Outlining Goes Electronic, Volume 9

Front Cover
Bloomsbury Academic, May 18, 1999 - Business & Economics - 177 pages

This book examines a writing activity that has recently fallen into disrepute. Outlining has a bad reputation among students, even though many teachers and textbooks still recommend the process. In part, the author argues, the medium is to blame. Paper and ink make the revision difficult. But if one uses an electronic outliner, the activity can be very helpful in developing a thoughtful and effective document, particularly one that spans many pages and deals with a complicated subject.
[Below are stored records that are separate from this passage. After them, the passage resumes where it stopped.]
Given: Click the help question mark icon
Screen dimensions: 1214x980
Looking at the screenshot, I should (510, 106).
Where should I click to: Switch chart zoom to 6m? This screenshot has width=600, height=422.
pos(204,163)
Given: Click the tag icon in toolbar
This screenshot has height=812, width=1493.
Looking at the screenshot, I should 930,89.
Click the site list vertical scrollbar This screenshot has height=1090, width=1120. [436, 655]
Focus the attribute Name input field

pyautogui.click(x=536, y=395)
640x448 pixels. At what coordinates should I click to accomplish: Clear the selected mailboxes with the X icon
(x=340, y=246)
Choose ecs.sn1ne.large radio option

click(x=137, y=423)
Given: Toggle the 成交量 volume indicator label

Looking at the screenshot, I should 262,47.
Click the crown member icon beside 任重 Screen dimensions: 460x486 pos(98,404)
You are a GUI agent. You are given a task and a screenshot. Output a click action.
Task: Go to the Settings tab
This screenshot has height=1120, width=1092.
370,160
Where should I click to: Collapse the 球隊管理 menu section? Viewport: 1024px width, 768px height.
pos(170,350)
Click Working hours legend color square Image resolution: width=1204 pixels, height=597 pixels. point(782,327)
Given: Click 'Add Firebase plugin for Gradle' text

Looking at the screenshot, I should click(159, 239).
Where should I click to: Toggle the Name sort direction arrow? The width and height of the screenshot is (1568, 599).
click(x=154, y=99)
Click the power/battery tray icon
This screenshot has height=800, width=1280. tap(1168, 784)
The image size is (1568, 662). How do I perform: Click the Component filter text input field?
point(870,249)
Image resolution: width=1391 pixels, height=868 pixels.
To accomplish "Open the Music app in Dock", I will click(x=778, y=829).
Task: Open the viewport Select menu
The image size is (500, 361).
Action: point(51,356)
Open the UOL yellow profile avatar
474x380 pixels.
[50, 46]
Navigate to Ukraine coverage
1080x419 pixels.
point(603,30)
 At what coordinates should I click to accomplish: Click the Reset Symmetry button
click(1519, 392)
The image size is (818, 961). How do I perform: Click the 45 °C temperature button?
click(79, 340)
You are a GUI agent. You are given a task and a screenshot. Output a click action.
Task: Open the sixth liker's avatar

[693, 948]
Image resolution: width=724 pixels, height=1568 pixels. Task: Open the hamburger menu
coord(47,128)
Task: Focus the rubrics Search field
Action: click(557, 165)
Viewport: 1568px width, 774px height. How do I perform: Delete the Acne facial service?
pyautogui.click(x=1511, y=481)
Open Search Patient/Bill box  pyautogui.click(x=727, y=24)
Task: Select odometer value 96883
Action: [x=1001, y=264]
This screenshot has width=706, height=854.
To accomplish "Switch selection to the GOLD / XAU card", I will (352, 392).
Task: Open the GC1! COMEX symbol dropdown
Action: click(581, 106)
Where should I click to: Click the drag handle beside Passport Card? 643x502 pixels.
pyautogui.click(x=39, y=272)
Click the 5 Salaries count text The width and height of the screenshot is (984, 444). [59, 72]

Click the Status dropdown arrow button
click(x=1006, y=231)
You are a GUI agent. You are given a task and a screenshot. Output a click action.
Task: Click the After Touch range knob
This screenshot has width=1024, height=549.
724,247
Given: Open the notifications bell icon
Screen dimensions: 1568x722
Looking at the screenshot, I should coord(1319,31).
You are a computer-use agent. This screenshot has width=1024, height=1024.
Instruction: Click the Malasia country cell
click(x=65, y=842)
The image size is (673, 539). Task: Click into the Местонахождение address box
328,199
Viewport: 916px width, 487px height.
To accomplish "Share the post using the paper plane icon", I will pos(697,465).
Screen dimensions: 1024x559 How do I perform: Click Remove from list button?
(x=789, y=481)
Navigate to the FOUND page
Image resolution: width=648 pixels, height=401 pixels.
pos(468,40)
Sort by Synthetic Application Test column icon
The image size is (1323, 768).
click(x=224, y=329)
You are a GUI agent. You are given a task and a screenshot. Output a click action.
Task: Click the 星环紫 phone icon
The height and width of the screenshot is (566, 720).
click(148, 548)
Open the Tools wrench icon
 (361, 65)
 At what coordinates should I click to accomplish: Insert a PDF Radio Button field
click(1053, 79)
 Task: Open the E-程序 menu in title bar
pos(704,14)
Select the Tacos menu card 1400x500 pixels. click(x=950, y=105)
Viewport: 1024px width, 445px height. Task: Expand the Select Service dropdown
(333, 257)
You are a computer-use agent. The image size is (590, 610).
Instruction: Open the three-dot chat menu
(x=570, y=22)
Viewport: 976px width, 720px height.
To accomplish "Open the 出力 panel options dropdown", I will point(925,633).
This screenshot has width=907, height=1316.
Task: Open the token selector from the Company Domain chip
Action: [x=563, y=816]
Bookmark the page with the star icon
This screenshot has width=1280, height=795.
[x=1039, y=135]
Outlining Goes Electronic takes an historical approach, examining the way people developed the idea of outlining, from the classical period to the present. We see that the medium in which people worked strongly shaped their assumptions, ideas, and use of outlines. In developing a theoretical model of outlining as an activity, the author argues that a relatively new electronic tool—software that accelerates and performs the process of outlining—can give us a new perspective from which to engage previous classroom models of writing, recent writing theory, and current practice in the technical writing field.

About the author (1999)

JONATHAN PRICE consults with major high-tech firms on improving their manuals, help systems, and web pages. He writes regularly for the Web. His popular workshops at UCSC focus on internet prose, organizing information for the Web, designing online help, and technical writing as a career.